(Written instruction A):
Please rewrite the rows from the first one through the row containing "Action: point(333,118)", changing "checkbox" to "tick box" and leaving everything else in them unchanged.

This language-identifier that I use work fine and is very simple:
For example:
LanguageIdentifier languageIdentifier = LanguageIdentifier.getInstance();
String userInputText = "free text";
String language = languageIdentifier.identify(text);
This work for 11 languages: English, Spanish, Portuguese, Dutch, German,
French, Italian, and Others.
I can send you this touched jar, but remember that this jar is from
Nuke, for copyright (or left :).
http://www.nutch.org/LICENSE.txt
More comments above...
aurora escribió:
> I'm trying to build some web search tool that could work for multiple
> languages. I understand that Lucene is shipped with StandardAnalyzer
> plus a German and Russian analyzers and some more in the sandbox. And
> that indexing and searching should use the same analyzer.
>
> Now let's said I have an index with documents in multiple languages
> and analyzed by an assortment of analyzers. When user enter a query,
> what analyzer should be used? Should the user be asked for the
> language upfront? What to expect when the analyzer and the document
> doesn't match? Let's said the query is parsed using StandardAnalyzer.
> Would it match any documents done in German analyzer at all. Or would
> it end up in poor result?
>
When this happen, in the major cases you do not obtain matchs.
> Also is there a good way to find out the languages used in a web
> page? There is a 'content-langage' header in http and a 'lang'
> attribute in HTML. Looks like people don't really use them. How can
> we recognize the language?

(Written instruction B):
Write what follows next in the forum thread on detecting a page's language for multilingual Lucene search.

(Raw records):
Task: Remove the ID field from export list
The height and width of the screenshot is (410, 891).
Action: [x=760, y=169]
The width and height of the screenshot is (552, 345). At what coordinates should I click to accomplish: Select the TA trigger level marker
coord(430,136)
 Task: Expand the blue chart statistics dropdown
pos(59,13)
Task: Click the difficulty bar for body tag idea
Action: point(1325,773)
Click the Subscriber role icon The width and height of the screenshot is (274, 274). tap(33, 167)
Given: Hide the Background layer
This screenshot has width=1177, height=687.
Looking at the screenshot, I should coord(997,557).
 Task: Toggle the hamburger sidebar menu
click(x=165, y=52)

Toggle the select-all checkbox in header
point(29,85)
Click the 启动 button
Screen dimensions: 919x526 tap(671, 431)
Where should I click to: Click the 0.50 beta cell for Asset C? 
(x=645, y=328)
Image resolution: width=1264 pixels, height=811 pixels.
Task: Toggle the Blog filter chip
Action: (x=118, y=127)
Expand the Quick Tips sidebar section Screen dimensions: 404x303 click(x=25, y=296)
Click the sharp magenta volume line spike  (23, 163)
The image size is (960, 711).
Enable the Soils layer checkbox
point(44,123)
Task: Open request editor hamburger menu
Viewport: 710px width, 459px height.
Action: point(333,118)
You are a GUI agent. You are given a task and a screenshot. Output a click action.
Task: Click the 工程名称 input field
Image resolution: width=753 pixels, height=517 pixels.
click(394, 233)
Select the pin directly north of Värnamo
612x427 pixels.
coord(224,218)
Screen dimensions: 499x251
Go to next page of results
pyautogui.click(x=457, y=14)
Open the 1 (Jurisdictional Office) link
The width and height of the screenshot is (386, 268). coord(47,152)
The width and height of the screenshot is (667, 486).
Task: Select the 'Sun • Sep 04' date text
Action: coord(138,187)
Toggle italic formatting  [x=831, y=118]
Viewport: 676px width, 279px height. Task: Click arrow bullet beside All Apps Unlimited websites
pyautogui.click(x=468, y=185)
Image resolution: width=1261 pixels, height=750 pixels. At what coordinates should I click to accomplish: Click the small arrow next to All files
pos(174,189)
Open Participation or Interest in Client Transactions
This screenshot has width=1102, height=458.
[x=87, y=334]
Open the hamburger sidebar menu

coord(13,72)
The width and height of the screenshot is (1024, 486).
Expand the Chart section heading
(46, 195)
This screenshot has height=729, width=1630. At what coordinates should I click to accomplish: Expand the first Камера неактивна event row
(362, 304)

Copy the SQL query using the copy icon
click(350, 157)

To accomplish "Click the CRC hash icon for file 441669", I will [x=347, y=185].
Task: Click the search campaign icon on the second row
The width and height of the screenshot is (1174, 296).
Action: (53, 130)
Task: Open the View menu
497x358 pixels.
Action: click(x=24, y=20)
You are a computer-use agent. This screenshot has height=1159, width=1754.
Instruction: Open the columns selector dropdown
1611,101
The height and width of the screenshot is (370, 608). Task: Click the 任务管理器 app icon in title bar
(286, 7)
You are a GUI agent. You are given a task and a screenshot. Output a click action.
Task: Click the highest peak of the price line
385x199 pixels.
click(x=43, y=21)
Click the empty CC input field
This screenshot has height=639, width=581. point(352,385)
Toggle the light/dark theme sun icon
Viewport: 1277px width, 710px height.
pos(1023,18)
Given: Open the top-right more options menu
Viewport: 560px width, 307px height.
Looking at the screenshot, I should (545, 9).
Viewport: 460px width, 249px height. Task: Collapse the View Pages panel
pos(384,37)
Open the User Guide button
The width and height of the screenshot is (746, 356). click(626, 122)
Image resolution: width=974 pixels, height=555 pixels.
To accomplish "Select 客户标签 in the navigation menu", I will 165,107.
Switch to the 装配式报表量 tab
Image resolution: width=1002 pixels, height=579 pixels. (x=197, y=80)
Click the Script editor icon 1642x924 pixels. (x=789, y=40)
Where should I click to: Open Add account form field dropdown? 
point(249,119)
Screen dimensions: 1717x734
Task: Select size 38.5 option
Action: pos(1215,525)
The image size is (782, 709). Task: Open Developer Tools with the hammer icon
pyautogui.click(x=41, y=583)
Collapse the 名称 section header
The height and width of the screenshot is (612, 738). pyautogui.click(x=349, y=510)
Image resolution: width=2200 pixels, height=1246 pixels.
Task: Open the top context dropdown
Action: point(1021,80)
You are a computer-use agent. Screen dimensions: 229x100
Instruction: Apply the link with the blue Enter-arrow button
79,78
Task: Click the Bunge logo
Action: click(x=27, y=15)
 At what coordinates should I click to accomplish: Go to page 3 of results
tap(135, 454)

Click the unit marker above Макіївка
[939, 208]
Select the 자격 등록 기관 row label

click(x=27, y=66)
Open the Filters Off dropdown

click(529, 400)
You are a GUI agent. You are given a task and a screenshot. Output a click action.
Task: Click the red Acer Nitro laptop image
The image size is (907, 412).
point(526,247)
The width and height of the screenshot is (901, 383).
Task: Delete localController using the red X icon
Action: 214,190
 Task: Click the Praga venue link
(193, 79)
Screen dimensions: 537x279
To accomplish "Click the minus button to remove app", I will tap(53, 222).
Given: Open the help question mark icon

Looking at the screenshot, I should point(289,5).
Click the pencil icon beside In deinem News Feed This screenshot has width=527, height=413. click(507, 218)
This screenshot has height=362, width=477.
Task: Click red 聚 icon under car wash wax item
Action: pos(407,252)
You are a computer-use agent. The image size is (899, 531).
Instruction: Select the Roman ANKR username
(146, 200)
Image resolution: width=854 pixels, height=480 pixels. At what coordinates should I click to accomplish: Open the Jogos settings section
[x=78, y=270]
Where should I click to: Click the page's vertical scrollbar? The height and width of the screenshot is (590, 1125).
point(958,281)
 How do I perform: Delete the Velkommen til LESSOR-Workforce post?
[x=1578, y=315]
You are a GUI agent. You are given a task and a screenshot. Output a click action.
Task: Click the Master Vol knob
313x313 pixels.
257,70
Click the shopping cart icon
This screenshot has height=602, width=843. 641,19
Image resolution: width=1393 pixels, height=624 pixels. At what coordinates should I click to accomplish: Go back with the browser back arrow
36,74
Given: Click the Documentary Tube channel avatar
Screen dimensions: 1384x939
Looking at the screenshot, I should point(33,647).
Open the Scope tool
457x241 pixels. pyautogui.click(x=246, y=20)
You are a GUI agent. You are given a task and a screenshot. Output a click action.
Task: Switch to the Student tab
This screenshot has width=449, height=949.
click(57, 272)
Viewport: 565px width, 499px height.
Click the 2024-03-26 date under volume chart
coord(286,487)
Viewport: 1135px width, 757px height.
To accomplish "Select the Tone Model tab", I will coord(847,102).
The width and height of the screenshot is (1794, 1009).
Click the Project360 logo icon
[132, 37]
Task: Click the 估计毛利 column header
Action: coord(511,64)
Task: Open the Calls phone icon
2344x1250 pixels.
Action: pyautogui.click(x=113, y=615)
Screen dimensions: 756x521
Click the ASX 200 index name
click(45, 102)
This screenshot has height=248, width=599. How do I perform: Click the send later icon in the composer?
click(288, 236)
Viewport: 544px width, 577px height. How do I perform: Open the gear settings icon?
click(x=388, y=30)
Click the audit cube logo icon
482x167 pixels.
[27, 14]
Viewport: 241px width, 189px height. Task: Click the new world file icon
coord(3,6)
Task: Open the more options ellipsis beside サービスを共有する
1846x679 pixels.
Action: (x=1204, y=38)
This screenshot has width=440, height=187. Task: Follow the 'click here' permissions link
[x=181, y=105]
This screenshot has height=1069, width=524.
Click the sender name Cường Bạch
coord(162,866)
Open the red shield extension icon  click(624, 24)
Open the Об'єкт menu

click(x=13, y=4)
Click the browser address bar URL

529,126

(Task response A):
Task: Remove the ID field from export list
The height and width of the screenshot is (410, 891).
Action: [x=760, y=169]
The width and height of the screenshot is (552, 345). At what coordinates should I click to accomplish: Select the TA trigger level marker
coord(430,136)
 Task: Expand the blue chart statistics dropdown
pos(59,13)
Task: Click the difficulty bar for body tag idea
Action: point(1325,773)
Click the Subscriber role icon The width and height of the screenshot is (274, 274). tap(33, 167)
Given: Hide the Background layer
This screenshot has width=1177, height=687.
Looking at the screenshot, I should coord(997,557).
 Task: Toggle the hamburger sidebar menu
click(x=165, y=52)

Toggle the select-all tick box in header
point(29,85)
Click the 启动 button
Screen dimensions: 919x526 tap(671, 431)
Where should I click to: Click the 0.50 beta cell for Asset C? 
(x=645, y=328)
Image resolution: width=1264 pixels, height=811 pixels.
Task: Toggle the Blog filter chip
Action: (x=118, y=127)
Expand the Quick Tips sidebar section Screen dimensions: 404x303 click(x=25, y=296)
Click the sharp magenta volume line spike  (23, 163)
The image size is (960, 711).
Enable the Soils layer tick box
point(44,123)
Task: Open request editor hamburger menu
Viewport: 710px width, 459px height.
Action: point(333,118)

(Task response B):
>
With language identifier. :)
> Even more interesting is multiple languages used in one document,
> let's say half English and half French. Is there a good way to deal
> with those cases?
>
Language identifier only return one language. I look into
language-identifier and work with a score for each language, and return
the language with greater value.
Maybe you can modify the language-identifier for take the most greater
values.
Bye
Ernesto.
> Thanks for any guidance.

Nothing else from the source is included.